- _Text provided_

• • •

WASHINGTON - The first three-dimensional images of the Sun from a pair of spacecraft orbiting the planet were released today and can begin helping scientists predict when and how hard dangerous solar storms will hit, the US space agency Nasa said.
Such storms can disrupt satellites, communications and sometimes the electricity supply, and may endanger astronauts in Earth orbit as well as commercial airline flights.
The twin Solar Terrestrial Relations Observatory, or STEREO, satellites can create more accurate, real-time views of these storms, called coronal mass ejections, project scientists said.
"The improvement with STEREO's 3-D view is like going from a regular X-ray to a 3-D CAT scan in the medical field," said Michael Kaiser, STEREO Project Scientist at Nasa's Goddard Space Flight Center in Greenbelt, Maryland.
The STEREO spacecraft were launched in October and have now been manoeuvred into their orbits, one slightly ahead of Earth and one slightly behind.
"Just as the slight offset between a person's eyes provides depth perception, the separation of spacecraft allow 3-D images of the sun," Nasa said in a statement.
Solar storms are a conglomeration of charged gases and magnetic forces. When they hit the Earth's magnetic barrier they cause the auroras, the dramatic Northern and Southern lights.

• • •

- _Records_
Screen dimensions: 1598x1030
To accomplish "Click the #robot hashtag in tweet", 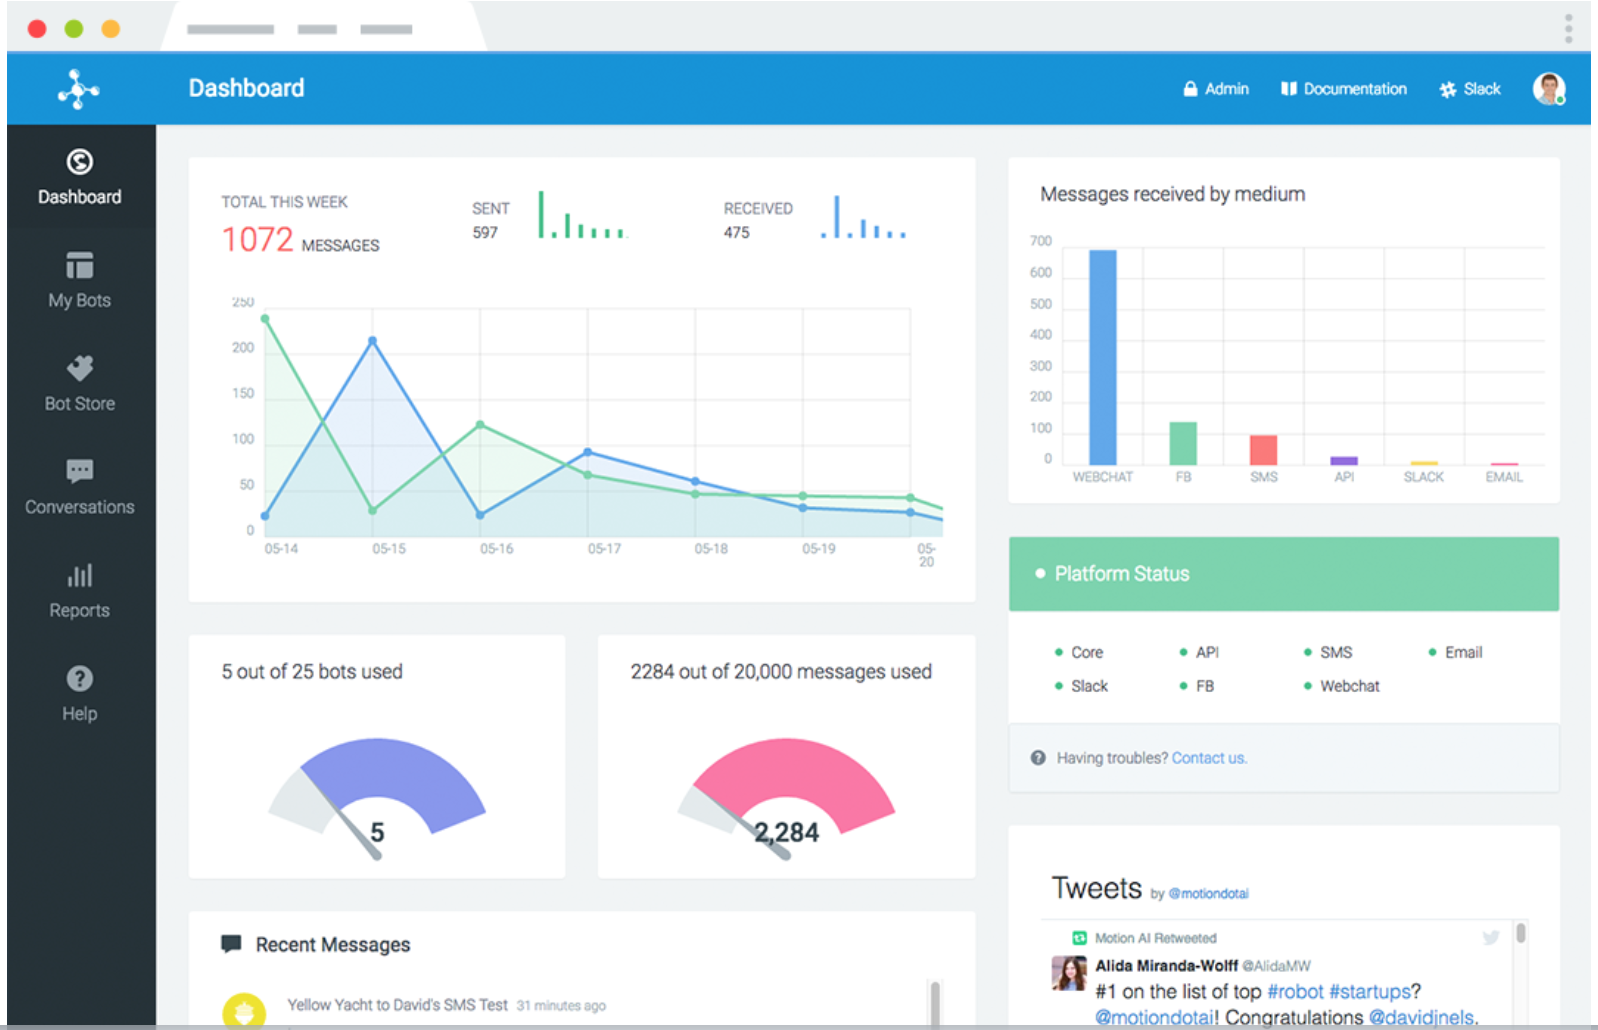I will tap(1295, 992).
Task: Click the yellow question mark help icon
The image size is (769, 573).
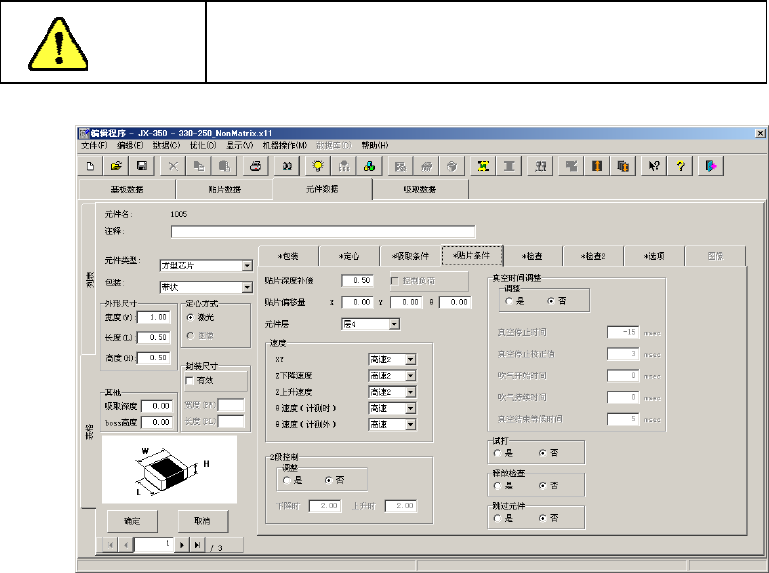Action: 681,167
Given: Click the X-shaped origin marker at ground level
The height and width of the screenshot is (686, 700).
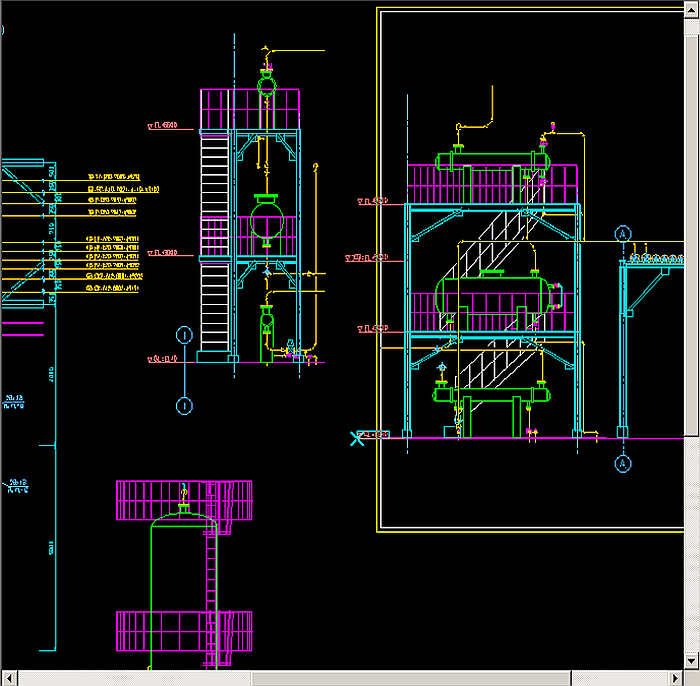Looking at the screenshot, I should tap(357, 437).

• • •

- _Questions_
- 1) Render this sentence from the article on the 3-D Sun images into Spanish: "Such storms can disrupt satellites, communications and sometimes the electricity supply, and may endanger astronauts in Earth orbit as well as commercial airline flights."
- 2) According to the article on the 3-D Sun images, when were the STEREO spacecraft launched?
- 3) Proceed with the article on the 3-D Sun images, picking up after its final sentence.
None of the lines are needed for this work.

- _Answer list_
- 1) Estas tormentas pueden perturbar los satélites, las comunicaciones y, a veces, el suministro eléctrico, y pueden poner en peligro a los astronautas en órbita terrestre, así como a los vuelos comerciales de aerolíneas.

- 2) In October.

- 3)
But they can also disrupt satellites, radio communication, and power grids. The radiation they carry is a danger to astronauts.
The orbiting SOHO observatory is providing some information, but the two STEREO spacecraft will be able to triangulate with SOHO and give a much better view of these bursts as they bud off the sun's surface, Nasa said.
"In the solar atmosphere, there are no clues to help us judge distance. Everything appears flat in the 2-D plane of the sky. Having a stereo perspective just makes it so much easier," said Russell Howard of the Naval Research Laboratory.
"Knowing where the front of the coronal mass ejection cloud is will improve estimates of the arrival time from within a day or so to just a few hours," Howard added.
"STEREO also will help forecasters estimate how severe the resulting magnetic storm will be."